Abstract

Evaluation of long-term follow-up results of treatment-free remission (TFR) in chronic myeloid leukemia (CML) patients is relevant for the introduction of this approach into routine clinical practice. To analyze the outcomes in a long-term follow-up of a Russian cohort of CML patients who discontinued tyrosine kinase inhibitors (TKI) therapy. TKI treatment was discontinued in 185 CML patients with deep molecular response (DMR, at least MR4, BCR::ABL1≤0.01% IS, duration ≥1 year), including 113 patients in the prospective RU-SKI trial and 72 patients in the retrospective group out of the trial. Molecular relapse and TKIs restart was in the case of major MR (MMR, BCR::ABL1>0.1%) loss.

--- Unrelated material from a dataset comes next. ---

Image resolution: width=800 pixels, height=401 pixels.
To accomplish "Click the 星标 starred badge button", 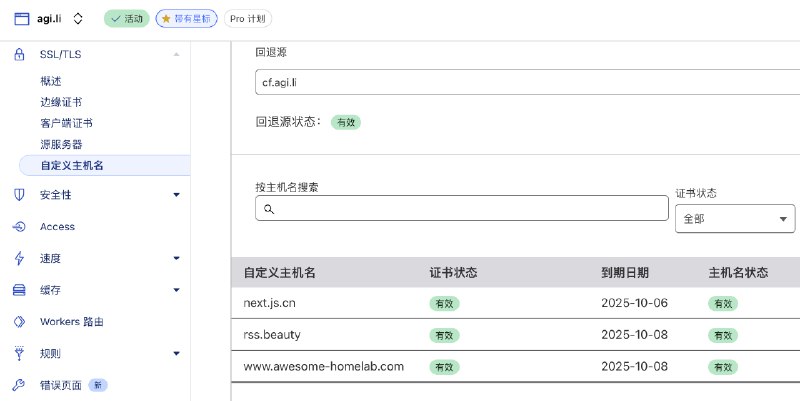I will [188, 18].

In pregnant patients, TKIs were restarted in case of MR2 (BCR::ABL1>1%) loss. Baseline Characteristics: Male 39%, the median age was 43 (21-86) years. Imatinib and second-generation TKIs (2G TKIs) were in 124(67%) and 61(63%) patients accordingly. The median duration of TKI therapy was 83 (6-218) months. The second discontinuation was in 8 patients. Median time of follow-up without therapy was 6 years. Therapy was resumed in 96 (52%) patients with MMR loss and in 6 (3.2%) patients without MMR loss (DMR loss, withdrawal syndrome). Seven (3.8%) patients have died (not related to CML). In total, 80 (43%) patients remained in TFR. Survival without therapy at 2 and 5 years after TKI discontinuation was 48% (CI 41-55%) and 42% (CI 34-49%) respectively. In patients with first and second discontinuation survival without therapy was 43% versus 12.5% (p=0.036). The cumulative incidence of MMR loss 5 years after TKI discontinuation was 53% (95% CI 47-59%). Loss of MMR between 1 and 3 years after TKI stop was in 9 patients, between 3 and 5 years - in 6 patients. There was no MMR loss after 57 months of follow-up. After 5 years of follow-up BCR::ABL1 level fluctuations 0.01-0.1% were in 4 (5%) patients. The probability of MMR loss after 5 years of follow-up was 53%. Molecular relapses were rare after 2 years without TKI therapy. However, molecular monitoring with a frequency of 2-3 times a year during long-term observation in TFR is mandatory for patients' safety, especially in those with detectable MRD.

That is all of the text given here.